NEW YORK - Citigroup agreed Monday to buy Wachovia's banking operations for $2.1 billion in a deal arranged by federal regulators, making the Charlotte, N.C.-based bank the latest casualty of the widening global financial crisis.


The deal greatly expands Citigroup's retail franchise--giving it a total of more than 4,300 U.S. branches and $600 billion in deposits--and secures its place among the U.S. banking industry's Big Three, along with Bank of America Corp. and JPMorgan Chase & Co.
But it comes at a cost: Citigroup Inc. said it will slash its quarterly dividend in half to 16 cents. It also will dilute existing shares by selling $10 billion in common stock to shore up its capital position.
In addition to assuming $53 billion worth of debt, Citigroup will absorb up to $42 billion of losses from Wachovia's $312 billion loan portfolio, with the Federal Deposit Insurance Corp. agreeing to cover remaining losses, if any. Citigroup also will issue $12 billion in preferred stock and warrants to the FDIC.
The remainder of Wachovia will include its asset management, retail brokerage and certain select parts of its wealth management businesses, including the Evergreen and Wachovia Securities franchises. It will continue to be a public company under the Wachovia name.
The agreement comes after a fevered weekend courtship in which Citigroup and Wells Fargo & Co. both were reportedly studying the books of Wachovia Corp., which was weighed down by losses linked to its ill-timed 2006 acquisition of mortgage lender Golden West Financial Corp.

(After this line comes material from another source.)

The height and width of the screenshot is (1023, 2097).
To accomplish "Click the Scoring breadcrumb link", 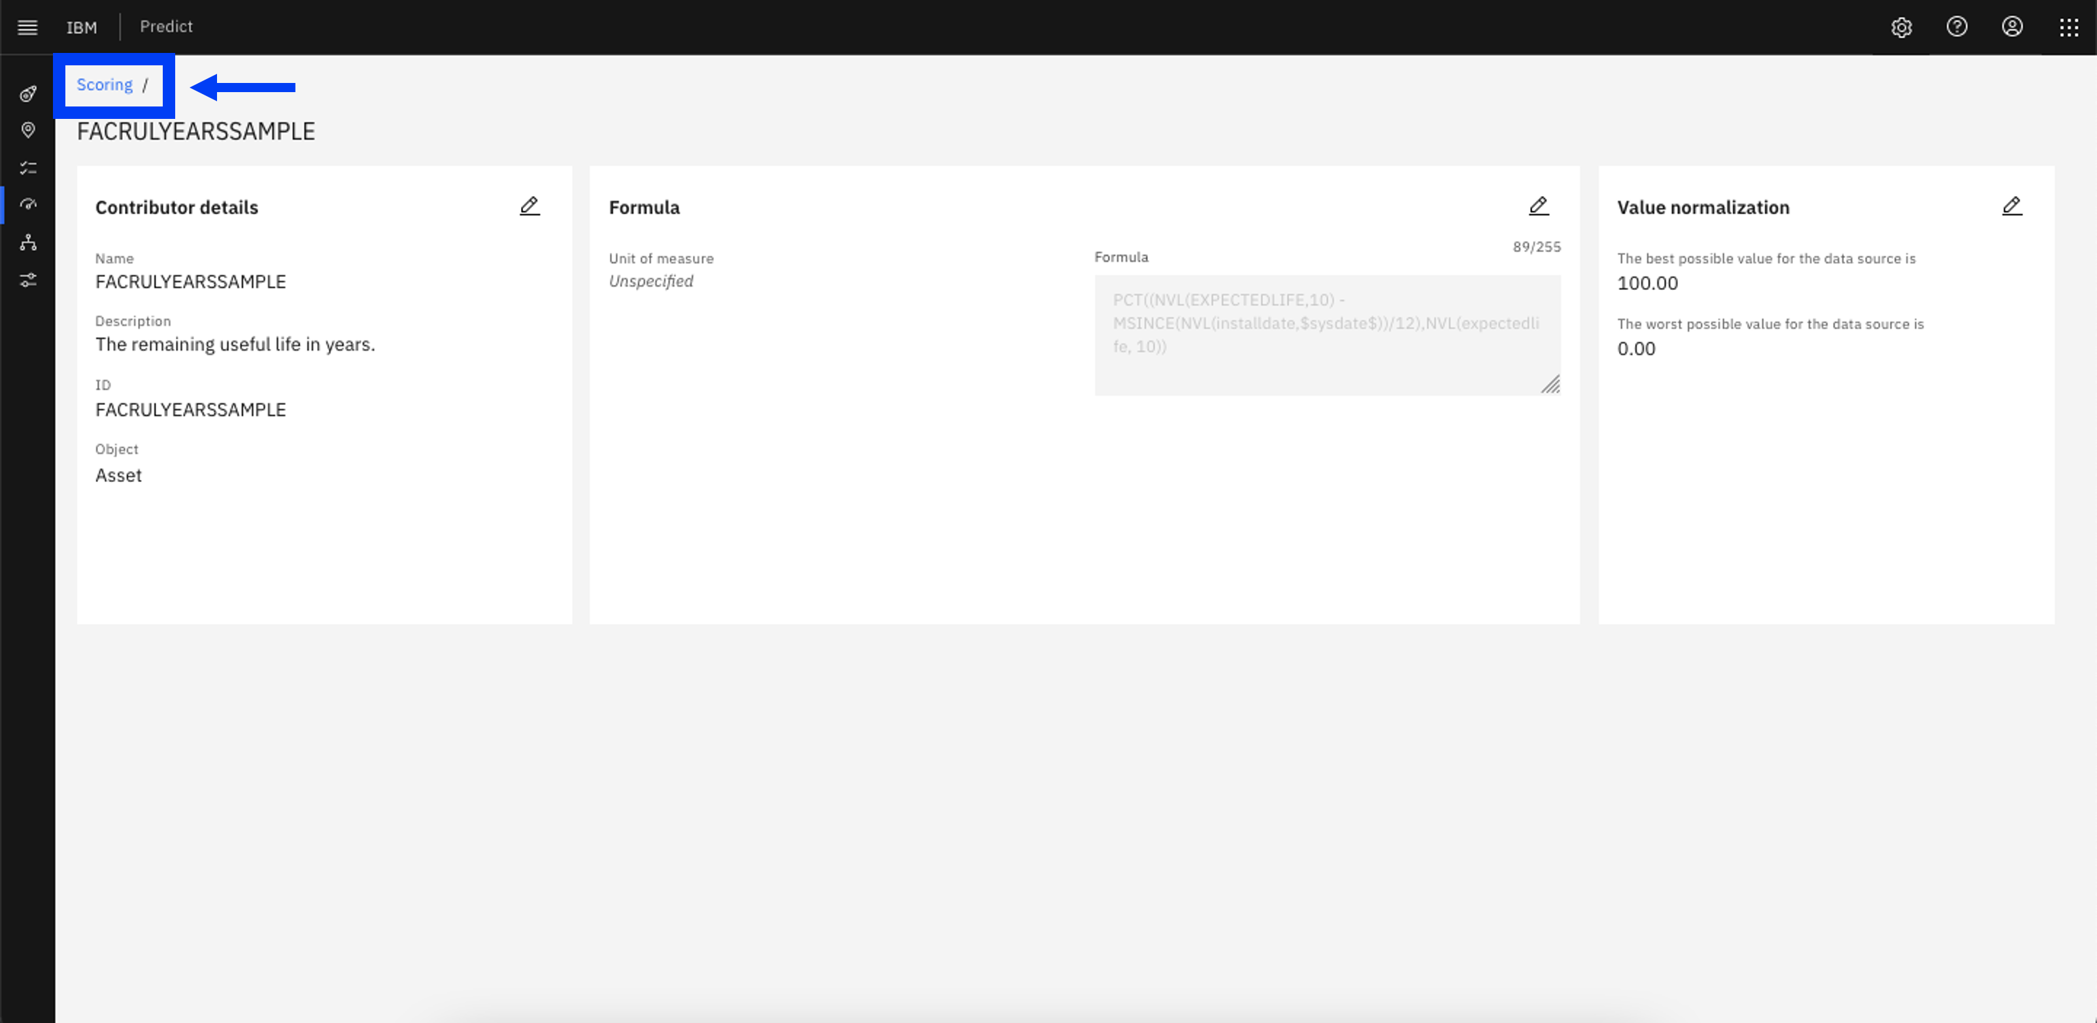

Wachovia, like Washington Mutual Inc., which was seized by the federal government last week, was a big originator of option adjustable-rate mortgages, which offered very low introductory payments and let borrowers defer some interest payments until later years. Delinquencies and defaults on these types of mortgages have skyrocketed in recent months, causing big losses for the banks.
Wachovia shares, which had slumped as the global credit crisis intensified in recent months, dropped $8.16, or 81.6 percent, to close at $1.84. They had traded as high as $52.25 over the past year.
Citigroup shares, meanwhile, fell $2.40, or 11.9 percent, to $17.75. Its shares have traded between $12.85 and $48.95 in the past 12 months.
With the acquisition of the bulk of Wachovia, Citigroup has reclaimed its title as the biggest U.S. bank by total assets--$2.91 trillion. In terms of how shareholders value each company's stock, Bank of America Corp. remains the largest U.S. bank, followed by JPMorgan Chase in second and Citigroup in third place.